In 1993, the Library of Congress named Image Magazine as one of the 10 Best Magazines in America. On the other side of the coin, Southern Partisan magazine called Image a heavily-financed, racist publication and the FBI warned us that we showed up on a hit list of a white supremacist group they were monitoring. So I guess somebody was reading it :)
I must admit we were a bit provocative, the first issue featured an article titled "Nigger Please," and examined the use of the so-called "N" word (and that was 1993). The cover of another issue portrayed a Black man crucified against an American flag with a headline that read "Are White People Inherently Evil? - Dangerous Liaisons." That was in response to Shockley's outrageous statement resurfacing at the time about the intellectual inferiority of Black people. Rather than addressing his statement directly, we asked the aforementioned question and published a scholarly article analyzing the interaction of Europeans with other cultures and the consistent destructive nature of those encounters. We thought it a fair question to ask.
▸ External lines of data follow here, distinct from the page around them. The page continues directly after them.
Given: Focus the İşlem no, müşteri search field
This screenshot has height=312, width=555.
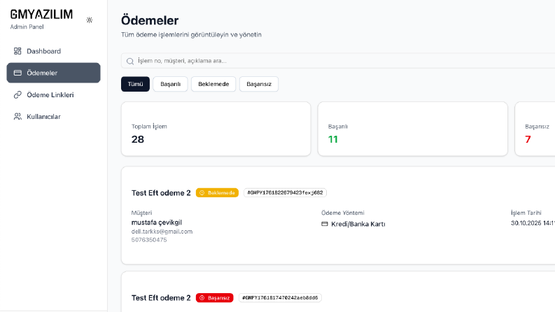Looking at the screenshot, I should click(x=338, y=61).
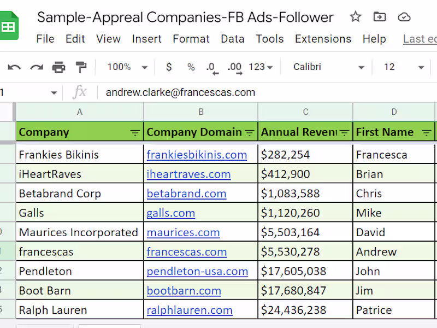The height and width of the screenshot is (328, 437).
Task: Open the Format menu
Action: click(x=191, y=39)
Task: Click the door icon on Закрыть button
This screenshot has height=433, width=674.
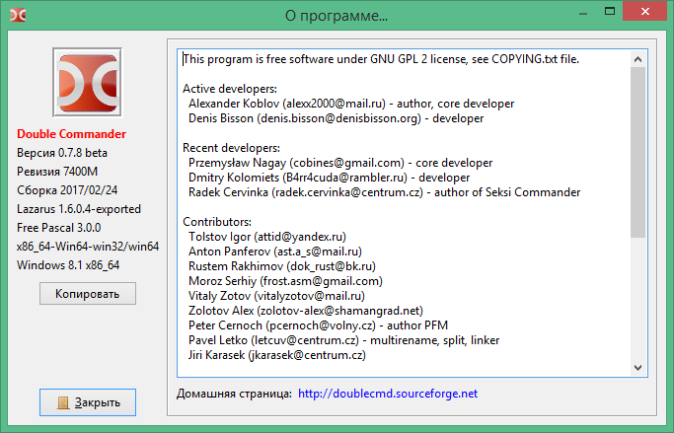Action: 64,402
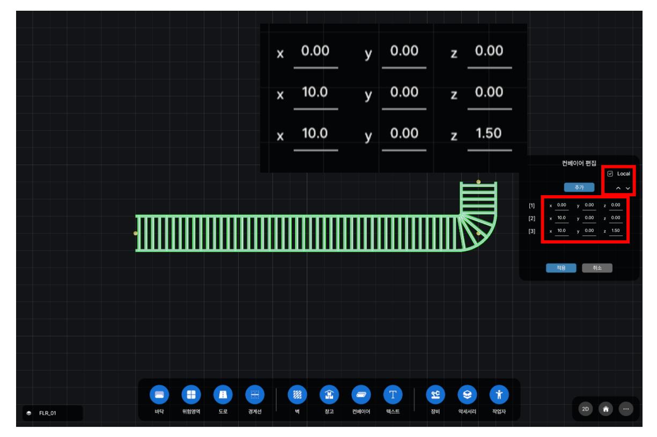Pick the 경계선 boundary line tool
Screen dimensions: 657x437
coord(254,395)
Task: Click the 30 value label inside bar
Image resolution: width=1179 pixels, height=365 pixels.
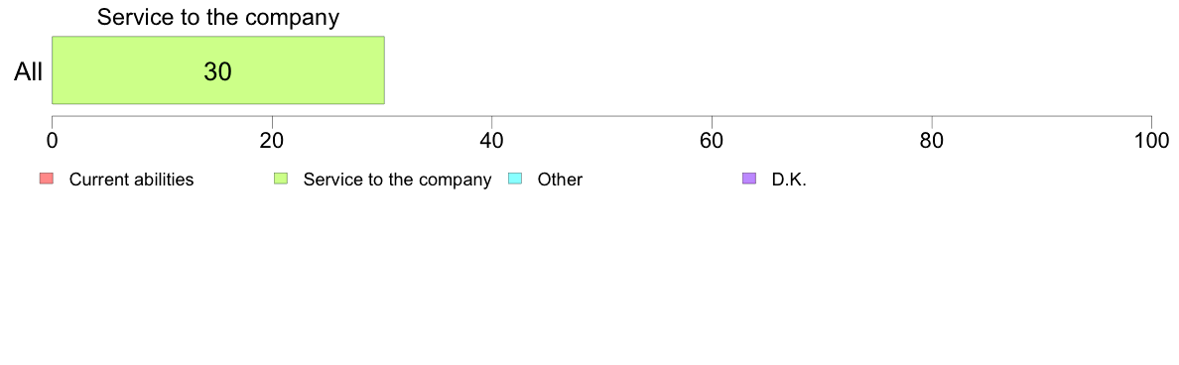Action: [x=218, y=71]
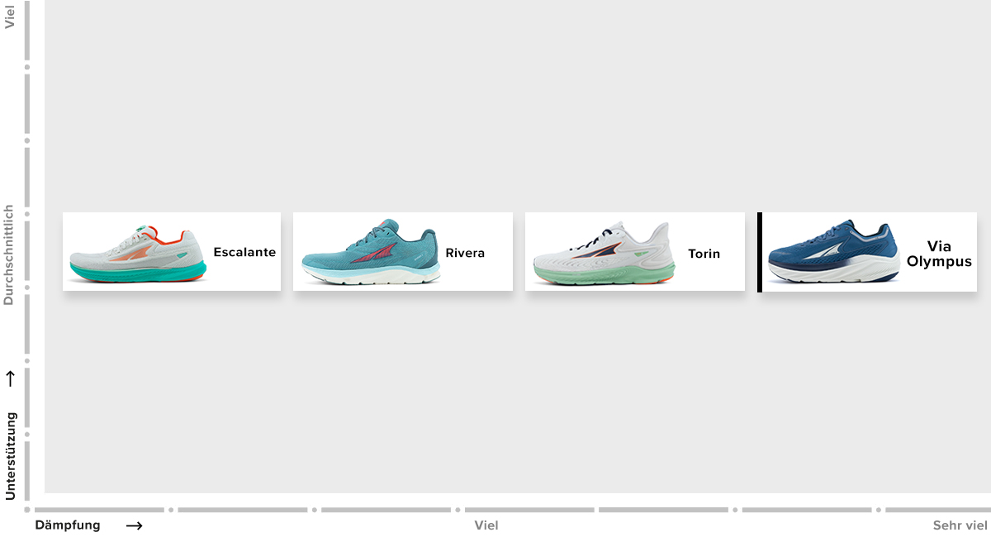The image size is (991, 537).
Task: Click the Torin name label
Action: tap(704, 254)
The article addressing the topic was written by renowned researcher Runoko Rashidi. He used as case studies the European oppression of India, Australia and Tasmania, the later resulting in the total extinction of a people. Not even discussing the tragic encounter with the ingideneous American population, natives in the Caribbean, Central and South America and almost everyone they encountered. The article ends responding to the question with "Are they inherently evil? I don't think so but I can see why someone would ask."
At Image we took bold stands and challenged assaults on the image of African Americans. My editorials called for expanding our world view, changing our values in light of global challenges and adopting a new measure of progress. We immediately came under attack by organizations like the Jewish Defense League, the Anti-Defamation League and groups like the KKK.
The King of Buganda
Who would have thought that 20 years after this interview I would find myself in The Kingdom of Buganda without remembering this encounter. The Minister of Finance of Uganda owned a couple of radio stations and I was mentoring her and her key people. I finished early during one trip and decided to go siteseeing. She suggested I visit the old Buganda Parliament building which is now a museum. While taking photos of paintings of the old kings from as far back as the 1600s, I ran across the same photo we used in Image. "Hey, I know him." He was in exile in the United States when we did this interview and was just getting ready to return to take the throne. Now 20 years later I find myself consulting to help them build a television station. Below the article are pics from the Kabaka's 60th birthday celebration I attended last year (2015).
|Berlin, Germany -- Meredith Beal was one of 10 U.S. News Directors and Gatekeepers participating in a special Berlin program selected for the 2009 RIAS Berlin Fellowship. This program in Germany for broadcast media gatekeepers, designed specifically for radio and television news directors, assistant news directors, vice presidents for news, and senior editors took place one week after the 2009 general election in Germany and provided the participants with first impressions of the future shape of German politics. It brought our American journalists to German newsrooms and German political offices to hear first hand how the media covers stories and issues in Germany.
They were able to compare and discuss broadcast structures and news coverage models, public and private radio and television entities in Germany, along with viewing trends, content and form, and the impact of technology and new media on future developments in news coverage and news gathering.